Elizabeth Crane is the author of three collections of short stories, most recently You Must Be This Happy to Enter. She is a recipient of the Chicago Public Library 21st Century Award. Her work has been featured on NPR’s Selected Shorts and adapted for the stage by Chicago’s Steppenwolf Theater. Her debut novel, We Only Know So Much, is out now from HarperPerennial.
William Shakespeare was a writer who lived in England. In the following interview conducted via sonnet, he asked Crane about all things Elizabethan.
For where is she so fair whose uneared womb
Disdains the tillage of thy husbandry?
I have no idea where she is, dude, there’s not a lot of husbandry that I know of happening in the East Village.
Unthrifty loveliness, why dost thou spend
Upon thy self thy beauty's legacy?
Then, beauteous niggard, why dost thou abuse
The bounteous largess given thee to give?
Profitless usurer, why dost thou use
So great a sum of sums, yet canst not live?
For having traffic with thy self alone,
Thou of thy self thy sweet self dost deceive:
Then how when nature calls thee to be gone,
What acceptable audit canst thou leave?
I think you’re preaching to the choir here.
That use is not forbidden usury,
Which happies those that pay the willing loan;
That's for thy self to breed another thee,
Or ten times happier, be it ten for one;
Ten times thy self were happier than thou art,
If ten of thine ten times refigured thee:
Then what could death do if thou shouldst depart,
Leaving thee living in posterity?
Seriously, I DON’T KNOW. But I promise I’ll spend the rest of my life trying to figure it out.
O! change thy thought, that I may change my mind:
Shall hate be fairer lodged than gentle love?
I hope not.
But wherefore do not you a mightier way
Make war upon this bloody tyrant, Time?
And fortify your self in your decay
With means more blessed than my barren rhyme?

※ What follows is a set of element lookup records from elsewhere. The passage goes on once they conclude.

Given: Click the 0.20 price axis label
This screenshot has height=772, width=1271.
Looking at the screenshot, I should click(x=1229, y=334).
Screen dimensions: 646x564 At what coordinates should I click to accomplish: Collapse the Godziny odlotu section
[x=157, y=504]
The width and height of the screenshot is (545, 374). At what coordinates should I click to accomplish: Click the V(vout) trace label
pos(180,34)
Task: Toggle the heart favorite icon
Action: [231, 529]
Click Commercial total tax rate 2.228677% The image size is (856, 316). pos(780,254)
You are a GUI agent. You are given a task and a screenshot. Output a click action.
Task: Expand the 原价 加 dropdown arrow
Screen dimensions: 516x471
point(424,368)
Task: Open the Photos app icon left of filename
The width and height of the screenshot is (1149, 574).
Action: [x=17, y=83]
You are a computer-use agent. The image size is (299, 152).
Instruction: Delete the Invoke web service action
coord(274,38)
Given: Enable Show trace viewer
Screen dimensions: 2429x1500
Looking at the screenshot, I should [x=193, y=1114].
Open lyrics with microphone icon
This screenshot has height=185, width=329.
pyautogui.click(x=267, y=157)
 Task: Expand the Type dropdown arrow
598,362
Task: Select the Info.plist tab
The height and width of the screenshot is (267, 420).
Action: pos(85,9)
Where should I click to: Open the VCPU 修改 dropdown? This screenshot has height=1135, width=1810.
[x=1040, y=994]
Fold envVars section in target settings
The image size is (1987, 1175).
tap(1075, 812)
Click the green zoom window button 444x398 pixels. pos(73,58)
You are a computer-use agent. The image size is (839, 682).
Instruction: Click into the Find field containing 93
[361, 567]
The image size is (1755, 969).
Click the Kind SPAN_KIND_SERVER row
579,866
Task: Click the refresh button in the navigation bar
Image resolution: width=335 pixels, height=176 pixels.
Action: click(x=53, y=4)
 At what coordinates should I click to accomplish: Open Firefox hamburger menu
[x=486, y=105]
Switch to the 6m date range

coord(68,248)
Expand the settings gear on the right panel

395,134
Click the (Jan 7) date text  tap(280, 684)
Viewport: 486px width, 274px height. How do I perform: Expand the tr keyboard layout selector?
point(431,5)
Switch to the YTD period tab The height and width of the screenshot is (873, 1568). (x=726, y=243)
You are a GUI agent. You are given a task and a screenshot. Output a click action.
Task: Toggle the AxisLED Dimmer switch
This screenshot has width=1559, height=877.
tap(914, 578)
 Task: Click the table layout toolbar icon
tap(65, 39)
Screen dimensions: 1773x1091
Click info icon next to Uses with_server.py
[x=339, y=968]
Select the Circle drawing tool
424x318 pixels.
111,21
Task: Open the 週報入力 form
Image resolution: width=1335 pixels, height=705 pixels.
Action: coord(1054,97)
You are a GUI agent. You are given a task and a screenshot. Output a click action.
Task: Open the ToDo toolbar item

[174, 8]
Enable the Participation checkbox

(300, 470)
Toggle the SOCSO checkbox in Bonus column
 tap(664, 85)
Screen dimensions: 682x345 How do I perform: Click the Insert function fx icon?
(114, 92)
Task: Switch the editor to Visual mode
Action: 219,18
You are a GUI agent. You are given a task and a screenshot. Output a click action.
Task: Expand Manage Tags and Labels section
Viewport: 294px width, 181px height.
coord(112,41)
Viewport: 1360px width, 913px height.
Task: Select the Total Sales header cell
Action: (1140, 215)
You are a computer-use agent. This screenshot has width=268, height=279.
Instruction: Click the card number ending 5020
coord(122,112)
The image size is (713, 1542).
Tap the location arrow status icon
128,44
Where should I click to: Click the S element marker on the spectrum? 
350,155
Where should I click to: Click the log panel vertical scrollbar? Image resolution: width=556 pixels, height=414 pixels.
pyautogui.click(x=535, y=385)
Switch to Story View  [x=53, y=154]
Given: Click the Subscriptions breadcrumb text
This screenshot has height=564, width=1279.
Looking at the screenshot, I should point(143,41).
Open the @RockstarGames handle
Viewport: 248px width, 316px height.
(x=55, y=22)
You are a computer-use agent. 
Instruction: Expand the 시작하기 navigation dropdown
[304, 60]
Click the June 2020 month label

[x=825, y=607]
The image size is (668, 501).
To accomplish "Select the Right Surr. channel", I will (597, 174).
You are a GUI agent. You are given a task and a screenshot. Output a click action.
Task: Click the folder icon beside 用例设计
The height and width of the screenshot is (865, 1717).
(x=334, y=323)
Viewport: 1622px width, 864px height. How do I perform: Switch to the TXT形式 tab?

You keep asking questions I’ve been trying unsuccessfully to answer for years. I do know some other stuff, though, like where to buy a really nice letterpress card in Chicago, or how to mend a hole in a sweater.
Shall I compare thee to a summer's day?
Sure, but I think I can kick a summer’s day’s ass any day. Of any season.
Why didst thou promise such a beauteous day,
And make me travel forth without my cloak,
To let base clouds o'ertake me in my way,
Hiding thy bravery in their rotten smoke?
Everyone makes mistakes once in a while. Cut me some slack.
Shakespeare's questions above were taken in order from Sonnets III , IV, VI , X, XVI, XVIII and XXXIV.